▶ [GIVEN INFORMATION]:

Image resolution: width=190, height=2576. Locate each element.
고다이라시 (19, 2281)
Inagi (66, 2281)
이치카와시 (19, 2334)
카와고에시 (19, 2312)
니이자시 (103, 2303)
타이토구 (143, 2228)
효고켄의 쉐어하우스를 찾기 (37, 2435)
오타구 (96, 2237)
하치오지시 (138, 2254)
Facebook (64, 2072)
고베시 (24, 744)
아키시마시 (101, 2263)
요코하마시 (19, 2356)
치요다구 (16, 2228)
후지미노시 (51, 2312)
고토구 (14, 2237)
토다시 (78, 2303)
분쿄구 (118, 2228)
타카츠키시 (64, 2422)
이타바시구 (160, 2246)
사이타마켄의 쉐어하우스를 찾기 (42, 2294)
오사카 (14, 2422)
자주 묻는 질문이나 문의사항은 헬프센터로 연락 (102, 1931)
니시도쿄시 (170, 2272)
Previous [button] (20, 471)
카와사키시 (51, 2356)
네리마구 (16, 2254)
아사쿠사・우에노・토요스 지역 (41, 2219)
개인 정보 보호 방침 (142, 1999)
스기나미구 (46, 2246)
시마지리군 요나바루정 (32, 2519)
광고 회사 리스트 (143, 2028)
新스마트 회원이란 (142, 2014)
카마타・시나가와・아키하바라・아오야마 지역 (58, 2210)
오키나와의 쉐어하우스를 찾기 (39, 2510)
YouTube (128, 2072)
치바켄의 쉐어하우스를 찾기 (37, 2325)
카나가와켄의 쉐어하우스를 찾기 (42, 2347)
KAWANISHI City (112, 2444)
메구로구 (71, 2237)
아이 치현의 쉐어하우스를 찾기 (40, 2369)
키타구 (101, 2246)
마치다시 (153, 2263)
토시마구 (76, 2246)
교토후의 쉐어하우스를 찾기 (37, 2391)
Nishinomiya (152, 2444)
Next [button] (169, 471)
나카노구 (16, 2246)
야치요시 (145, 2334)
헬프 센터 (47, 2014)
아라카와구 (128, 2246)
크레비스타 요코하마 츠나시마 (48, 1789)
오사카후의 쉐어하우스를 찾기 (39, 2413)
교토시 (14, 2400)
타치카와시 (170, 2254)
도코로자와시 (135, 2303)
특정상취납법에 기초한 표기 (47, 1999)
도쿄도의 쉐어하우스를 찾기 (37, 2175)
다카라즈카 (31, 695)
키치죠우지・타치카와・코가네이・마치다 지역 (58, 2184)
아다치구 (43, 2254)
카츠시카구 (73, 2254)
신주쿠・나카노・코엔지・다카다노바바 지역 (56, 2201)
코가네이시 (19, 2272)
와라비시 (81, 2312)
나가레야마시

▶ [TO DO]: Using the entries above, copy exactly the lines from the one containing "후지미노시 (51, 2312)" through the last, both included.

▶ [RESPONSE]:
후지미노시 (51, 2312)
고토구 (14, 2237)
토다시 (78, 2303)
분쿄구 (118, 2228)
타카츠키시 (64, 2422)
이타바시구 (160, 2246)
사이타마켄의 쉐어하우스를 찾기 (42, 2294)
오사카 (14, 2422)
자주 묻는 질문이나 문의사항은 헬프센터로 연락 (102, 1931)
니시도쿄시 (170, 2272)
Previous [button] (20, 471)
카와사키시 (51, 2356)
네리마구 (16, 2254)
아사쿠사・우에노・토요스 지역 (41, 2219)
개인 정보 보호 방침 (142, 1999)
스기나미구 (46, 2246)
시마지리군 요나바루정 (32, 2519)
광고 회사 리스트 (143, 2028)
新스마트 회원이란 (142, 2014)
카마타・시나가와・아키하바라・아오야마 지역 (58, 2210)
오키나와의 쉐어하우스를 찾기 (39, 2510)
YouTube (128, 2072)
치바켄의 쉐어하우스를 찾기 (37, 2325)
카나가와켄의 쉐어하우스를 찾기 (42, 2347)
KAWANISHI City (112, 2444)
메구로구 (71, 2237)
아이 치현의 쉐어하우스를 찾기 (40, 2369)
키타구 (101, 2246)
마치다시 (153, 2263)
토시마구 (76, 2246)
교토후의 쉐어하우스를 찾기 (37, 2391)
Nishinomiya (152, 2444)
Next [button] (169, 471)
나카노구 (16, 2246)
야치요시 (145, 2334)
헬프 센터 (47, 2014)
아라카와구 (128, 2246)
크레비스타 요코하마 츠나시마 (48, 1789)
오사카후의 쉐어하우스를 찾기 (39, 2413)
교토시 (14, 2400)
타치카와시 (170, 2254)
도코로자와시 (135, 2303)
특정상취납법에 기초한 표기 (47, 1999)
도쿄도의 쉐어하우스를 찾기 (37, 2175)
다카라즈카 (31, 695)
키치죠우지・타치카와・코가네이・마치다 지역 (58, 2184)
아다치구 (43, 2254)
카츠시카구 (73, 2254)
신주쿠・나카노・코엔지・다카다노바바 지역 (56, 2201)
코가네이시 (19, 2272)
와라비시 (81, 2312)
나가레야마시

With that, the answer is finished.